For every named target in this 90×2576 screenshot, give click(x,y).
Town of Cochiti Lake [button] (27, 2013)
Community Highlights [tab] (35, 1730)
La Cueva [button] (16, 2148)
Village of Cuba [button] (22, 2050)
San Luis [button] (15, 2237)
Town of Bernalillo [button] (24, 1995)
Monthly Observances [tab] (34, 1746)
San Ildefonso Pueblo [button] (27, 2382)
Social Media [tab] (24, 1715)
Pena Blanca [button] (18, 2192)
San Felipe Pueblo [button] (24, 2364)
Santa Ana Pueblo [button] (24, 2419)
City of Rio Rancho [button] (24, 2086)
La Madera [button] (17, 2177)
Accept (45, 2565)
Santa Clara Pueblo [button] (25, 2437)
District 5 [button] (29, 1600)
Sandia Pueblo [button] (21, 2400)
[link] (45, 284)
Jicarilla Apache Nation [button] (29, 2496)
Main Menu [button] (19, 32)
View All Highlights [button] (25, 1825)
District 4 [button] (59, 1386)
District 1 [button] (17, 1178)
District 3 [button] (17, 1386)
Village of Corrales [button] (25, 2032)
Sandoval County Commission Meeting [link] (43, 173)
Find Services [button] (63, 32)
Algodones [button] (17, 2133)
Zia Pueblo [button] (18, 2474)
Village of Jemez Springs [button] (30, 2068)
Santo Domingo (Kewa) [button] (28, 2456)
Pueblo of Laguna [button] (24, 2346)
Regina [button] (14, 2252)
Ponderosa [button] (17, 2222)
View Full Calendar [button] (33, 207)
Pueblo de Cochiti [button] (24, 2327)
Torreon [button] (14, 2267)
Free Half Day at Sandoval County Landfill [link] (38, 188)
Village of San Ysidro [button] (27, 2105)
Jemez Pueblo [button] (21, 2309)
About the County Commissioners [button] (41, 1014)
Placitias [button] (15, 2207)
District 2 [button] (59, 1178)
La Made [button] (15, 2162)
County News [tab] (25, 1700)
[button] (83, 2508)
* * * *
In the entries above, copy each line that contains the string "Highlights".

Community Highlights [tab] (35, 1730)
View All Highlights [button] (25, 1825)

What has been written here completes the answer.